Use the quotient rule to simplify. Assume that all variables represent positive real numbers. \( -\sqrt[3]{\frac{z^{11}}{27 x^{9}}} \) \( -\sqrt[3]{\frac{z^{11}}{27 x^{9}}}=\square \) (Simplify your answer. Use integers or fractions for any numbers in the expression. Type an exact answer, using radicals as needed.)

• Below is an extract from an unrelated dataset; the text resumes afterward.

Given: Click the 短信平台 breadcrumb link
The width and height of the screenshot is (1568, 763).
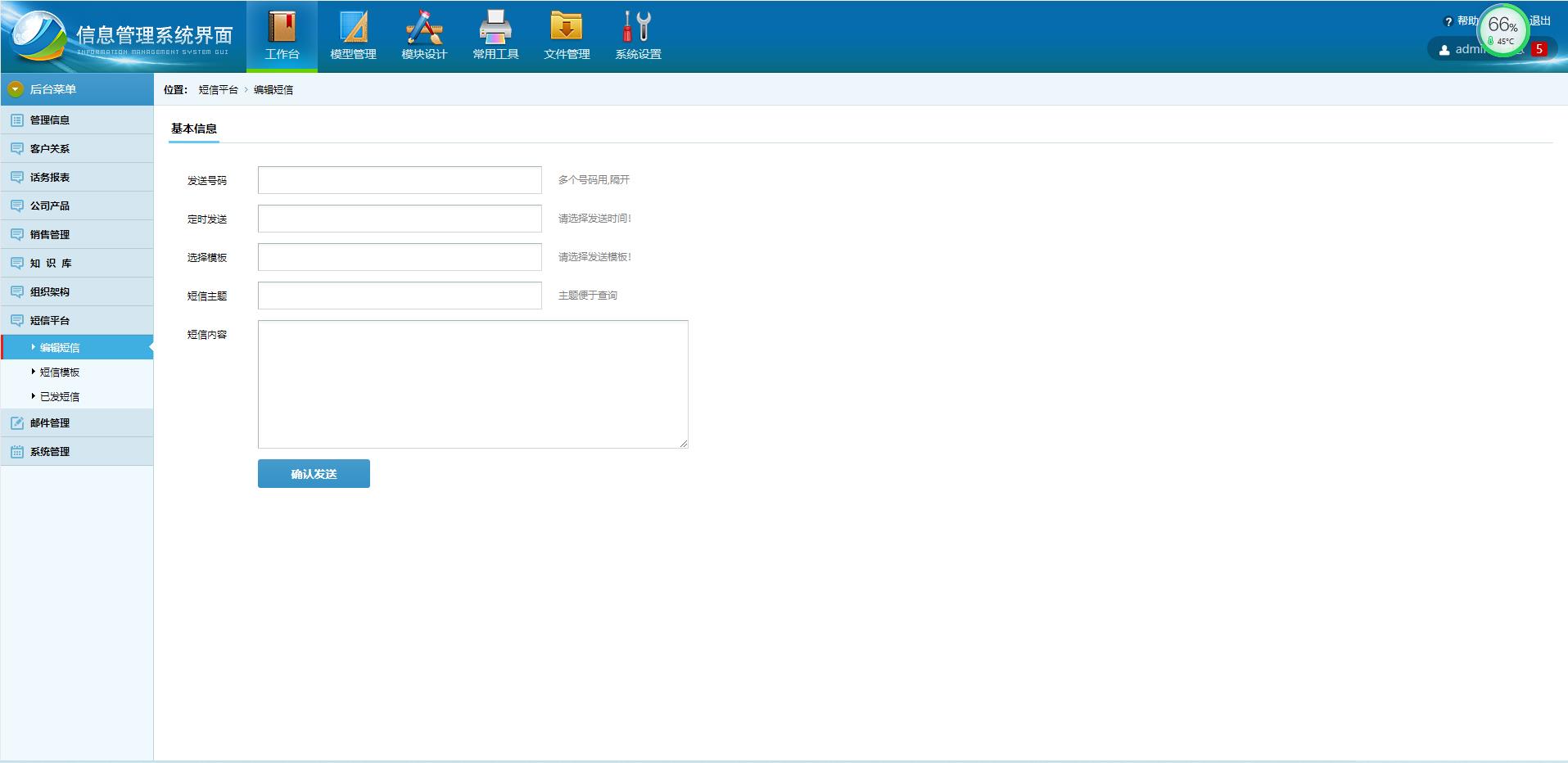Looking at the screenshot, I should tap(218, 90).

To apply the quotient rule when simplifying the expression \( -\sqrt[3]{\frac{z^{11}}{27 x^{9}}} \), we start by separating the cube root using the property \( \sqrt[3]{\frac{a}{b}} = \frac{\sqrt[3]{a}}{\sqrt[3]{b}} \). So we have: \[ -\sqrt[3]{\frac{z^{11}}{27 x^{9}}} = -\frac{\sqrt[3]{z^{11}}}{\sqrt[3]{27} \cdot \sqrt[3]{x^{9}}} \] Now we can simplify further: \( \sqrt[3]{z^{11}} = z^{\frac{11}{3}} \) \( \sqrt[3]{27} = 3 \) (since \(27 = 3^3\)) \( \sqrt[3]{x^{9}} = x^{3} \) Putting it all together, we get: \[ -\frac{z^{\frac{11}{3}}}{3x^{3}} \] Thus, the simplified expression is: \[ -\frac{z^{\frac{11}{3}}}{3x^{3}} \]